Godo con voi per i pensieri che creano sensazioni alte per il cuore. Buon viaggio e “alimento” per lo spirito che servirà per la vita interiore del tempo ordinario.
Suor Fidenzia

29 Ottobre 2022
Suor Regina

Vi accompagno con negli occhi i paesaggi che attraversate e che resteranno come un memoriale ogni volta che aprirete il Vangelo. Questo per me è avvenuto e avviene. Un saluto carico di benedizione.

29 Ottobre 2022

Che meravigliosa tempestività questo frammento di melodia gentilmente donato. Sono certa che abbia contribuito ad arricchire la vostra esperienza e, per un momento, anche noi -cosí distanti- abbiamo potuto essere in comunione con voi. Chiudere gli occhi e immaginarci sulle rive di quello stesso lago, con piedi nudi bambini desiderosi di saggiare quelle stesse acque.

= = = = = = =

• COMPITO ASSEGNATO 1: Elenca tutte le parti del corpo nominate nel testo di partenza, ciascuna una sola volta.

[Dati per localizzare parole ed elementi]

= = = = = = =

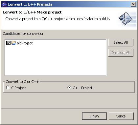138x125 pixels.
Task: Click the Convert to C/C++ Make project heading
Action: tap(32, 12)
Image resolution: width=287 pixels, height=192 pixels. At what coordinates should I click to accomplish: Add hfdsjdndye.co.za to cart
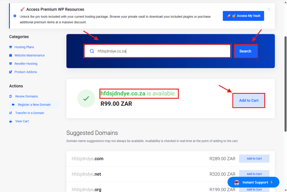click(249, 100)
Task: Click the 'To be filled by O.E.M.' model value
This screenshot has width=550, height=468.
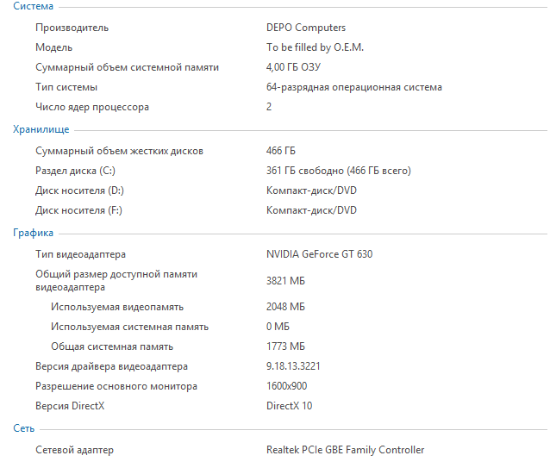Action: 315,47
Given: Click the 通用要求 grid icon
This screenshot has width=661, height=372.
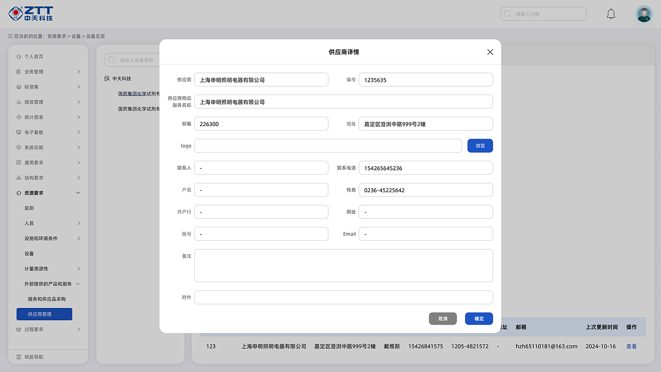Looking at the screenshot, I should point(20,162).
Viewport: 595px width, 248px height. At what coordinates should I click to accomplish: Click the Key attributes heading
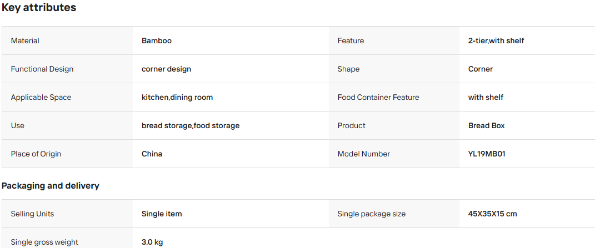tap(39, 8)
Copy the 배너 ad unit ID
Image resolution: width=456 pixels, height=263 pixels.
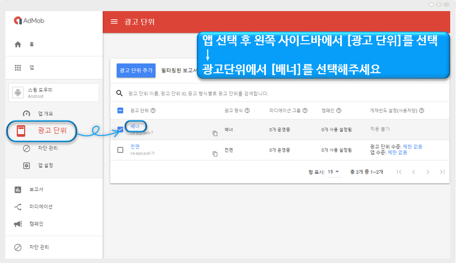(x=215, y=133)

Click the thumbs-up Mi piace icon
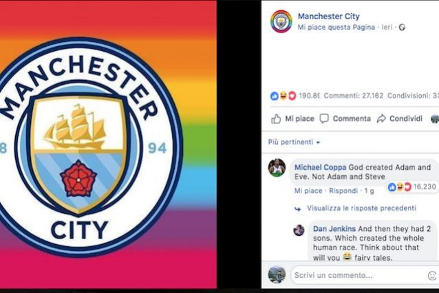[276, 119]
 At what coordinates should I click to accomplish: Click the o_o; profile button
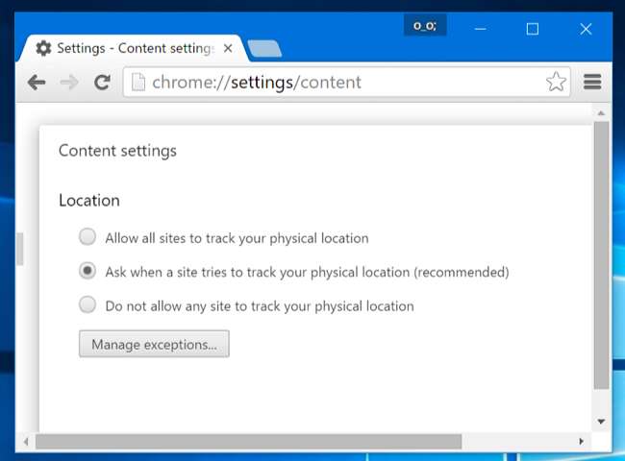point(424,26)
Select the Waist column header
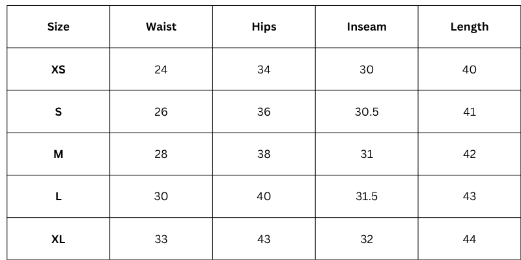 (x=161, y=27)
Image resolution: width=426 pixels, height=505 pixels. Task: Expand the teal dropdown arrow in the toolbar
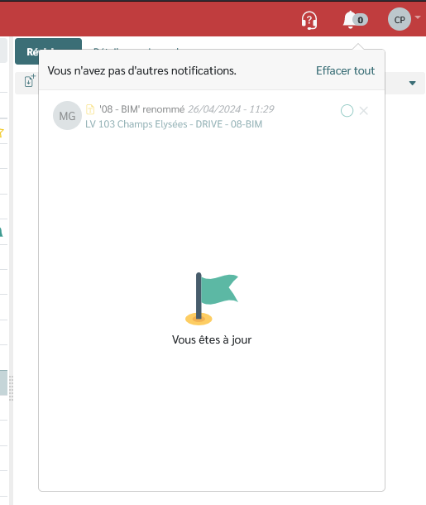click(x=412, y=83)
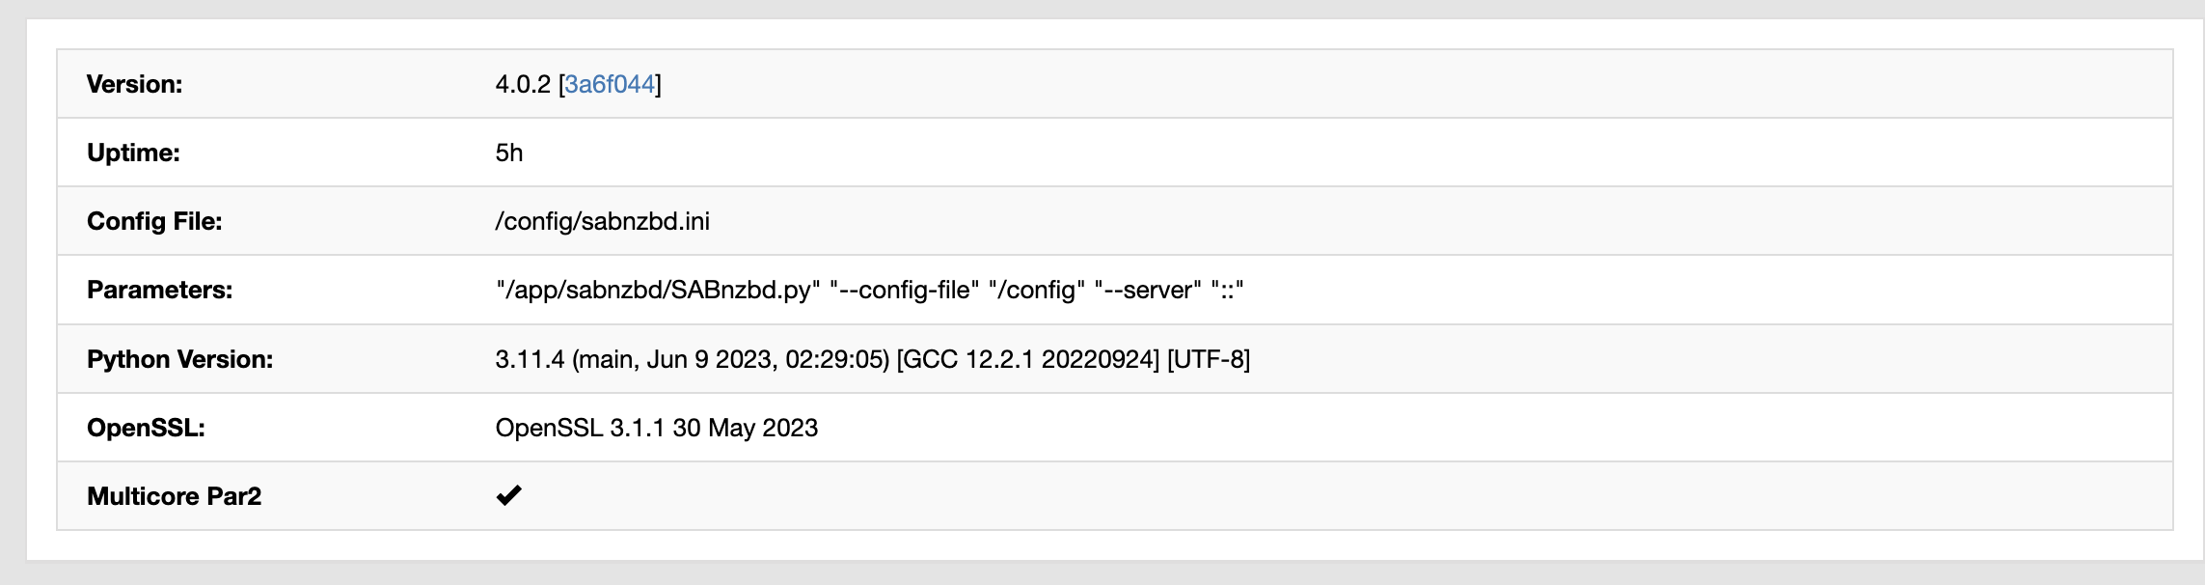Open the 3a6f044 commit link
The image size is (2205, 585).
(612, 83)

= = = = = = =

• COMPITO ASSEGNATO 2: Riscrivi le righe dell'elenco a partire da quella con "Select the Waist column header" fino alla fine dell'elenco, sostituendo "teal" con "orange" e lasciando invariato tutto il resto. Riporta solo queste righe e ometti le immagini.

• RISULTATO 1: cuore, occhi, piedi

• RISULTATO 2:
Select the Waist column header
 (x=161, y=27)
Image resolution: width=426 pixels, height=505 pixels. Task: Expand the orange dropdown arrow in the toolbar
click(x=412, y=83)
Open the 3a6f044 commit link
The image size is (2205, 585).
(612, 83)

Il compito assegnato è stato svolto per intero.